Extrait retenu —
# # # # # # #

Une menace collective sur les moyens de subsistance des gens de la mer

La pêche illicite et non déclarée industrialisée

Qu’est-ce qui fait la rareté de la ressource halieutique, notamment la sardine, sur le littoral algérien ? Aurait-on comploté avec les poissons pour priver les consommateurs algériens de cette chair bleue si chère aux tables modestes ? Rien n’est moins sûr.

Ce qui est certain, en revanche, c’est que les poissons, et tout particulièrement le poisson bleu, ne sont pas les coupables, mais plutôt les victimes désignées d’une réalité sur laquelle il est temps peut-être d’ouvrir les yeux de nos concitoyens, en espérant que les gens de la mer ouvriront les leurs pour enfin penser au devenir de leur gagne-pain. Les scientifiques qui sillonnent le littoral par le moyen de bateau-laboratoire, depuis des années, disposent, aujourd’hui, de données, de graphes, de courbes ascendantes et d’autres déclinantes qui décrivent les grandes tendances halieutiques de notre littoral durant les vingt dernières années. De toutes ces données, dont les détails assommeraient un comptable, il ressort des constats clairs et évidents : les stocks halieutiques s’amenuisent d’année en année, déclinant de façon inquiétante vers des moyennes qui pourraient, bientôt, atteindre moins de 50% des stocks identifiés en 2006.

# # # # # # #

Liste des tâches —
a. D'après l'extrait sur la pêche illicite, quel niveau les stocks halieutiques pourraient-ils bientôt atteindre ?
b. Reprenez l'extrait sur la pêche illicite à la suite de sa dernière phrase.
La liste qui suit provient d'une source distincte de l'extrait sur la pêche illicite.

Données affichées —

# # # # # # #

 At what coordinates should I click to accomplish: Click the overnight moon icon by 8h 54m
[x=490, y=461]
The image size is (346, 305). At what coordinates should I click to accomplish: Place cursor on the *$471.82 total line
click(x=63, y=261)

# # # # # # #

Tâches résolues —
a. Moins de 50 % des stocks identifiés en 2006.

b.
Cet amenuisement des stocks disponibles, non seulement menace l’avenir des activités de la pêche en mer, mais affecte structurellement les quantités de poissons pêchées, perturbant à la fois une activité économique qui nourrit des dizaines de milliers de familles, mais également l’approvisionnement en poissons d’un marché demandeur, surtout en poissons bleus qui représentent plus de 80% des quantités pêchées et donc aussi la catégorie la plus affectée par l’effondrement des stocks. A quoi est dû l’amenuisement des stocks sur le littoral algérien et un peu partout ailleurs en Méditerranée ? Le réchauffement climatique et ses effets, ainsi que la pollution marine y sont pour quelque chose certainement. Mais les experts, qui ne veulent pas qu’on montre du doigt un petit coupable, désignent comme premier responsable : la surpêche. En effet, la surpêche est reconnue, y compris dans les autres pays de la Méditerranée où on a déjà pris cette question à bras le corps pour sauver les activités de la pêche, comme le fait déterminant à l’origine de ce phénomène.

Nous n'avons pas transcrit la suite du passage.